Natal dihancurkan oleh sebuah kelompok orang yang berhati kalap. Nurani yang busuk, dan pemintan-permintaan dingin di luar ajaran agama. Jihad dan alasan-alasan agama yang ekstrem menjadi panglima, bahwa dengan meneror lian adalah lorong kebenaran.
Teror Ketakutan
Kita dipaksa untuk takut. Para teroris sengaja ingin menyebar teror. ISIS dan Al-Qaeda yang mencoba mengebom gereja, sekadar untuk menoror orang yang tidak berdaya. Atau sekadar melakukan perintah atasan untuk mengirim signal pada negara-negara tujuan.
Masyarakat, khususnya negara ingin dibuat takut olehnya. Kelompok mereka ingin terlihat digdaya. Tapi dunia ini tak mungkin sirna jika kita melawan. Dunia tak mungkin mati jika kita memupuskan hasrat mereka. Tapi ada masalah yang luar biasa runyam dari bom yang dialokasikan oleh seorang muslim ke umat Kristiani. Apa itu?

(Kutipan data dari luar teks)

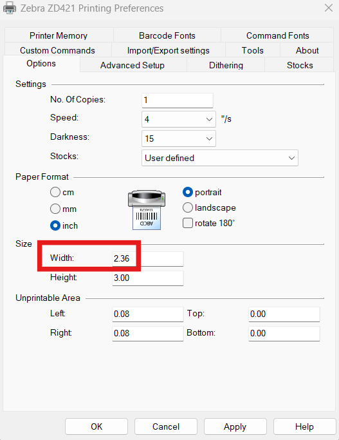Image resolution: width=339 pixels, height=440 pixels.
Task: Open the Stocks User defined dropdown
Action: tap(220, 158)
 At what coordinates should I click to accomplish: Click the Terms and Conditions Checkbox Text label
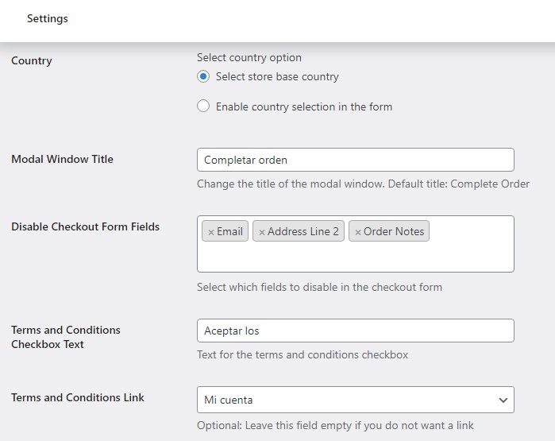[66, 337]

Yang saya lihat, serangan bom itu ingin memperburuk hubungan antara Muslim dan Kristen di seluruh wilayah Indonesia. Ini terbukti hingga sekarang. Dalam skala lokal, nasional, dan internasional, kerukunan masih selalu dipertanyakan. Artinya, keragaman menjadi sesuatu yang banyak orang tegangkan dan dipermasalahkan, khususnya dalam tubuh muslim.
Bukti kongkritnya adalah maraknya Islamofobia di banyak negara. Bagi mereka, dengan segala perbuatan brengsek teroris muslim, umat-umat non-Muslim masih merasa takut akan ajaran Islam. Dengan bomnya, dengan swipingnya, dengan grudukannya, dan dengan bahasa-bahasa kasarnya: kafir, masuk negara jahanan, dan lain-lain.

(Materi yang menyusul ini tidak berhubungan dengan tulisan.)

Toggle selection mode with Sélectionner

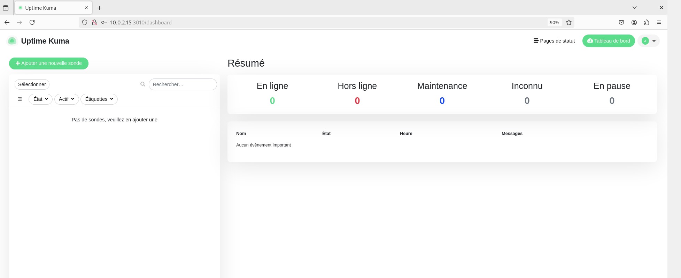click(32, 84)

Tujuan lainnya adalah untuk meredam konflik di Ambon. Manurut Syaifullah, peristiwa peledakan bom-bom malam Natal pada tahun 2000 salah satunya didorong oleh konflik Ambon. Bom natal dijadikan sebagai shock therapy agar kisruh di Ambon segera berakhir. Waktu itu sebulan sebelum insiden bom natal 2000, Edy, Dulmatin, Imam Samudera, Muklas, dan Hambali melakukan pertemuan untuk merancang aksi tersebut di Jalan Anggrek Raya No. 4, Malakasari, Klender, Jakarta Timur. Saya kira taktik shock therapy tetap digunakan sampai sekarang.
Sisa Cerita
Namun, natal pada tahun 2022 ini masih meninggalkan sesak cerita. Noordin M. Top sudah mati. Tapi peninggalan terornya masih membekas tiap acara perhelatan natal di Indonesia. Sebab, hanya Noordin M. Top yang bisa membuat bom meladak di mana-mana. Ia yang merangkai dan mengorganisir di setiap peledakan bom pada malam natal itu.

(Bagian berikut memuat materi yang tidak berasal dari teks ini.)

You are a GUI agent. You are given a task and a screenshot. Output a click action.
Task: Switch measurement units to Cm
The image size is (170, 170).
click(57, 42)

Kita masih mengingatnya, kelompok yang dikomandani Noordin M. Top merupakan kubu teroris sempalan dari Jamaah Islamiyah. Tujuan perjuangan kelompok teroris Noordin M. Top ini adalah untuk menyerang kepentingan Amerika Serikat dan sekutunya di Indonesia.
Ledakan-ledakan di malam natal itu masih tersisa hingga sekarang. Natal baru berjalan. Semoga damai senantiasa untuk kasih dan sayang bagi umat manusia. Selamat hari natal, Teman.